Vino y sangre tienen muy íntimos parentescos, muy semejantes el color y la fuerza. El vino es la sangre derramada de la uva. Dice de Simón el Eclesiástico que «tendía su mano a la libación y ofrecía la sangre de la vid, y derramaba al pie del altar la sangre de olor agradable al Altísimo» (Ecl 50, 16-17). En el vino y en la sangre hay como un milagro permanente: como una fusión y abrazo de dos cosas muy contrarias, del agua y el fuego. Y esto es también el milagro de nuestra carne y nuestras obras: que esta carne pesada se haga flamígera; que el agua de nuestras obras se mezcle con éxito al cáliz de vino del Señor.

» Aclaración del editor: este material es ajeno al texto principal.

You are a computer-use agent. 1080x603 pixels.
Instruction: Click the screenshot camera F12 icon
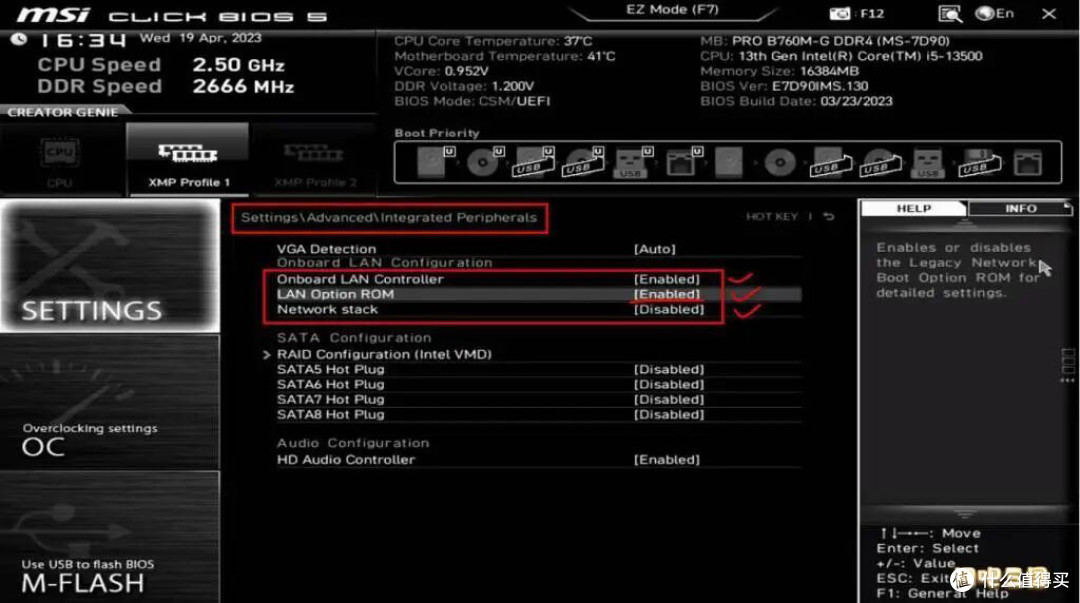tap(839, 13)
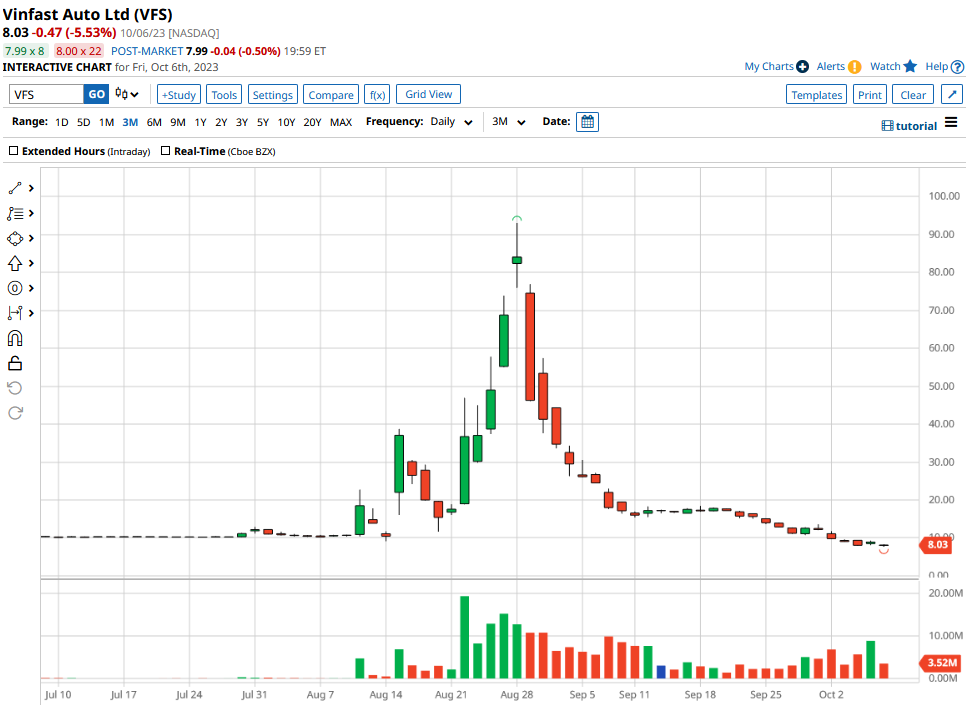The image size is (976, 708).
Task: Click the full screen expand arrow icon
Action: (952, 95)
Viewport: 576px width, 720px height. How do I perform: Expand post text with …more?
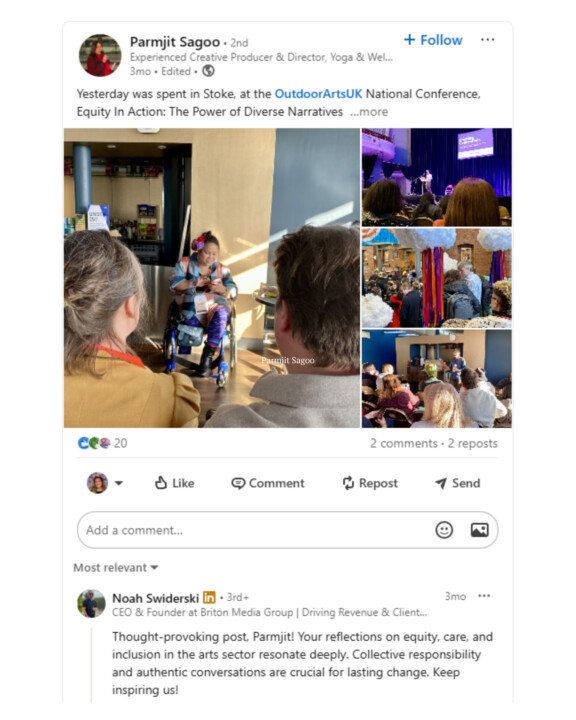[x=369, y=112]
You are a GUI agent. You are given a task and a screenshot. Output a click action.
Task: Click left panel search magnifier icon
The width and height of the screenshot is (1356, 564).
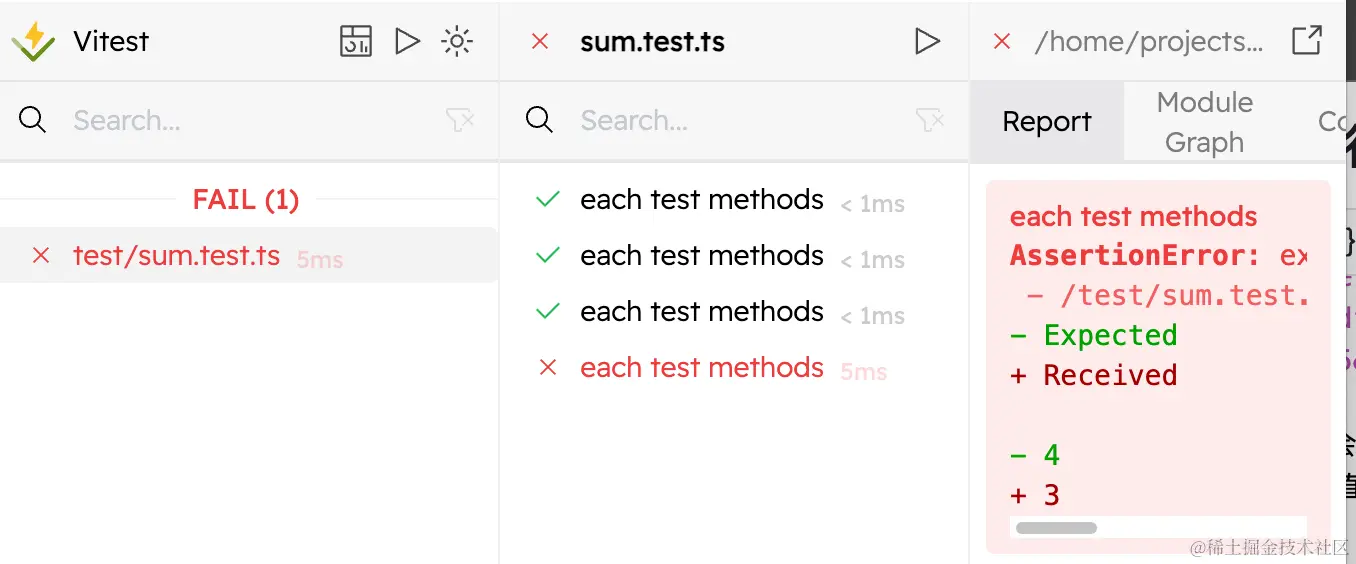(33, 121)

Ya ha sido convertida el agua en vino. Todos beben. También Jesús. Nunca desdeñó el beber, hasta el punto de que los judíos le trataban de «comedor y bebedor» (Mt 11,19). Llegará un día, el último jueves de su vida, en que, tomando una copa entre los dedos, transforme aquel vino en su propia sangre. Será ya la pasión. Faltón aún dos años para eso, dos pascuas. Esa última cena constituirá la celebración de la pascua, y esta boda de Caná acontece también en las proximidades de la pascua (Jn 2,13). En la pascua intermedia, para que el simbolismo eucarístico enhebre las tres fechas, Jesús multiplicará los panes y se definirá a sí mismo como Pan de vida (Jn 6,4).

Con voz cálida, despacio, les dirá a sus apóstoles: «Os lo digo, ya no beberé más vino, en adelante, hasta el día en que lo beba de nuevo con vosotros en el reino de mi Padre» (Mt 26, 29). Al día siguiente subiría a la cruz para morir.

Jesús murió para hacer posible ese festín al otro lado de la vida. Porque «el reino de los cielos es semejante a un rey que preparó el banquete de bodas a su hijo» (Mt 22,2). Es cosa de notar y agradecer el que en Caná de Galilea, marco simple y florido del primer milagro de Jesús, concurriesen aquellas dos imágenes fundamentales con que el período mesiánico había sido descrito: la imagen del banquete y la imagen de los desposorios. La tierna alegría de una boda aldeana es recogida con amor y puesta, como festivo anuncio, en el mismo dintel de los cielos.